Hey folks--- don't forget to give our BigD a pat on the back for his almost patented package'in system--- it beats out walmarts assembly line systems by miles.

The sausage kings meat products come to you individually wrapped (unless he's had a couple to many beers.lol) in an easy to open bag. Also notice the easy to read large magic marker letters that have the unique Dallas Texas flair that makes one think of sausage king meats. But wait--- theres more. Sausage king meats come in "see" through bags!!!!--- that's right--- see through bags!!!! Now, folks that have made it past the 10th grade can send sausage king sausage to their ******* cousins who cant read. Relatives can just open the refrigerator, and at one quick glance say--- "Mmmmm, I'm gonna get me some of that"--- and not even have to put down their beer.

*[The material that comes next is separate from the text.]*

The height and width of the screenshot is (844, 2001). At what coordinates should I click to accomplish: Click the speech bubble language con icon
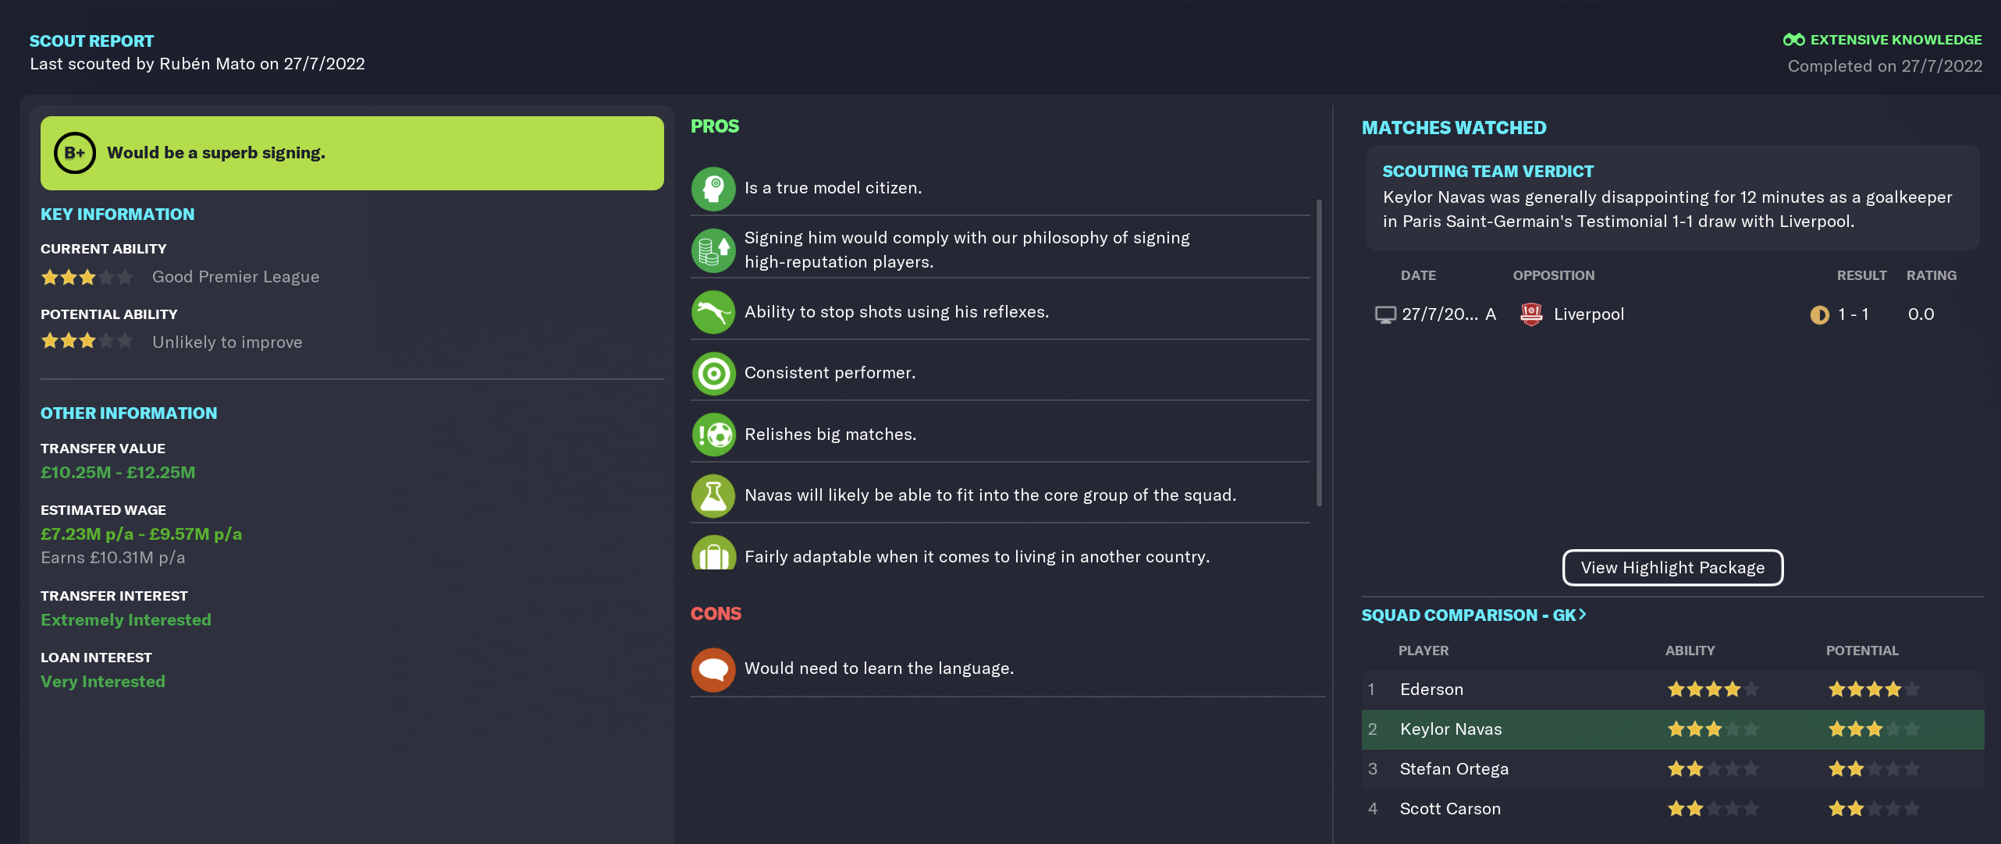pyautogui.click(x=713, y=669)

Sausage king meats have thought of everything--- whats in your fridge?

Gotta tell ya Rod--- you do make some fine sausage. :thumbsup:

awprint:


----------



## 220swift (Mar 2, 2011)

A television food critique could not have better stated the Sausage King's smokie's than catcapper just did. It ranks right there in the top 1 of sausage and jerky I've had and in 61 years of eating that's been a lot.

Way to go Rodney!!!


----------



## Bigdrowdy1 (Jan 29, 2010)

Wow you guys really know how to lay it on!! Thanks everyone for your kind words. Hey Cat do you think you can do some promotional advertising for predator calls? LOL


----------



## jswift (Dec 24, 2012)

Looks delicious---yum yum


----------



## LeadHead (Feb 11, 2012)

Recipes, recipes! I know, those are usually top secret, but you wouldn't want me to have to survive on :spam:, would you? :wink:


----------



## Bigdrowdy1 (Jan 29, 2010)

Half an onion, 2 habanero peppers diced up together sauted in olive oil 2 medium potatoes diced in to 3/8 inch squares add to peppers and onion till starting to brown add 1 can of spam cut into 3/8 cubes and brown roll up in heated tortilla and enjoy!! :smile: you can add additional peppers if you want :hot:


----------



## sneakygroundbuzzard (Nov 1, 2012)

hey whats wrong with SPAM?

its gotta be good, after all its made right here in minnesnowta

and besides that the entire state of hawaii cant be wrong


----------



## Bigdrowdy1 (Jan 29, 2010)

I like it not so much back when I didn't have a choice though!!


----------



## LeadHead (Feb 11, 2012)

Um, THAT doesn't look like a sausage recipe!


----------



## Weasel (Jun 18, 2012)

Can't beat that!


----------



## sneakygroundbuzzard (Nov 1, 2012)

yup, i ate alot of it when i was a kid

my mom was a single parent

she worked multiple jobs so we could survive

didnt always have the things we "wanted"

but she always made sure we had what we "needed"

and sometimes it was SPAM,because we needed to eat

now as an adult i wont touch the stuff


----------